Figure 2 Innate immune evasion of hepatitis C virus infection. Multiple strategies to disrupt both IFN induction and response pathways are responsible for chronic hepatitis C virus (HCV) infection during viral infection. Notably, HCV NS3/4A protease cleaves the adaptor proteins MAVS and TRIF, contributing to the blockage of downstream signaling of PKR, RIG-I and TLR3, and prevention of IFN production.
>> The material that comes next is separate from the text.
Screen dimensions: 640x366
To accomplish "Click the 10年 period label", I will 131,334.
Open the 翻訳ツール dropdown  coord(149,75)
HCV E2 and NS5A proteins suppress the function of PKR by direct binding to this kinase. IFN-β and IFN-λ bind to their distinct receptors and induce the formation of IFN-stimulated gene factor-3 (ISGF3), comprising phosphorylated STAT1, STAT2 and IRF9 through the common JAK/STAT pathway. HCV core and other viral proteins inhibit the activation of STAT signaling, and therefore repress the production of ISGs. The function of specific ISG protein is also suppressed by HCV proteins. Additionally, the unfavorable IFNL3 genotype (T/T or C/T) leads to less expression of IFN-λ, which attenuates the antiviral effect of IFN-λ on HCV infection. MT: Mitochondria; ER: Endoplasmic reticulum; ES: Endosome; PAMP: Pathogen-associated molecular pattern; IRES: Internal ribosomal entry site; TLR: Toll-like receptor; IFN: Interferon; MAVS: Mitochondrial antiviral signaling; ISGs: IFN-stimulated genes; TRIF: TIR-domain-containing adaptor-inducing interferon-β.